Pixel coordinate grounding data:

***

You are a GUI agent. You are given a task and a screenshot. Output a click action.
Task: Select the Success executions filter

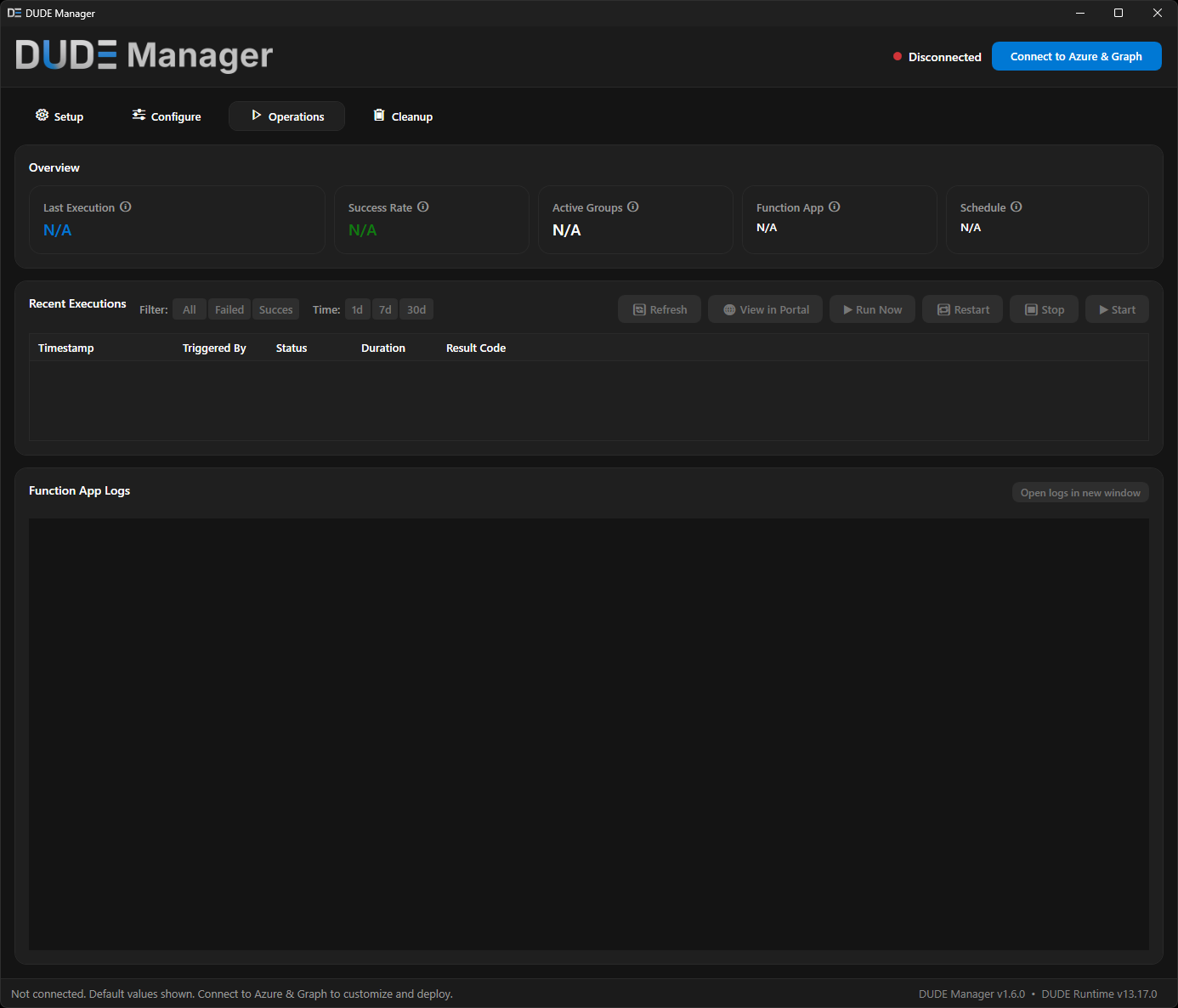click(x=275, y=309)
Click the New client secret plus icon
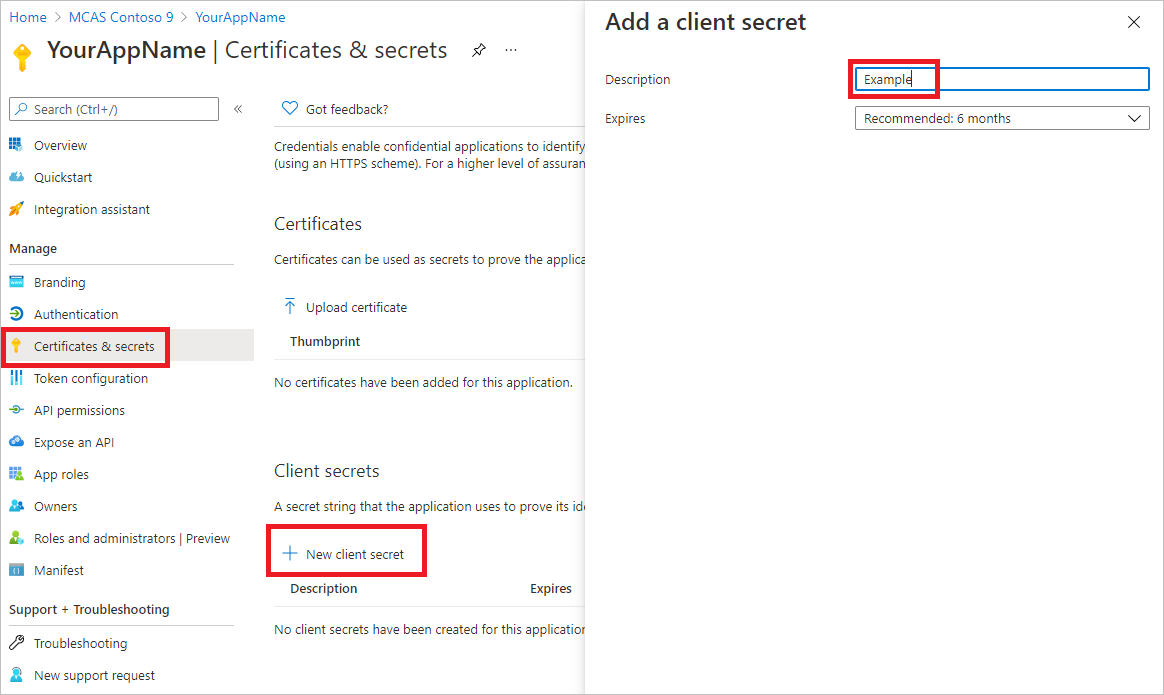Screen dimensions: 1164x695 [290, 553]
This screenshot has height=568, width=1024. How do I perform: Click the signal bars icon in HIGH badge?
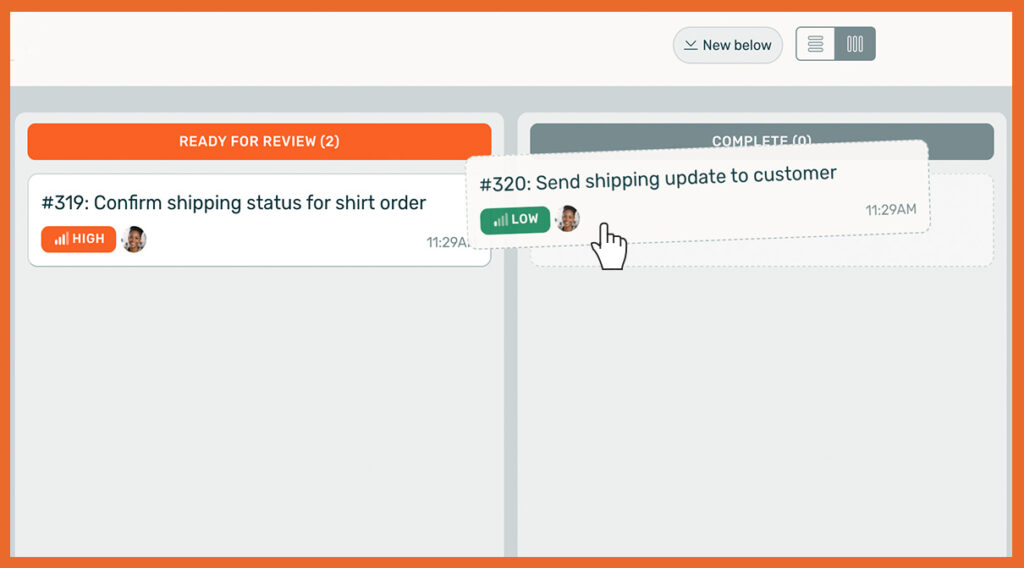click(x=61, y=240)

***

Exercise: Please copy the lines above exactly as written, apart from any pictures.

Solution to this exercise:
You are a GUI agent. You are given a task and a screenshot. Output a click action.
Task: Select the Success executions filter

click(x=275, y=309)
Click the New client secret plus icon
Screen dimensions: 1164x695 [290, 553]
This screenshot has height=568, width=1024. How do I perform: Click the signal bars icon in HIGH badge?
click(x=61, y=240)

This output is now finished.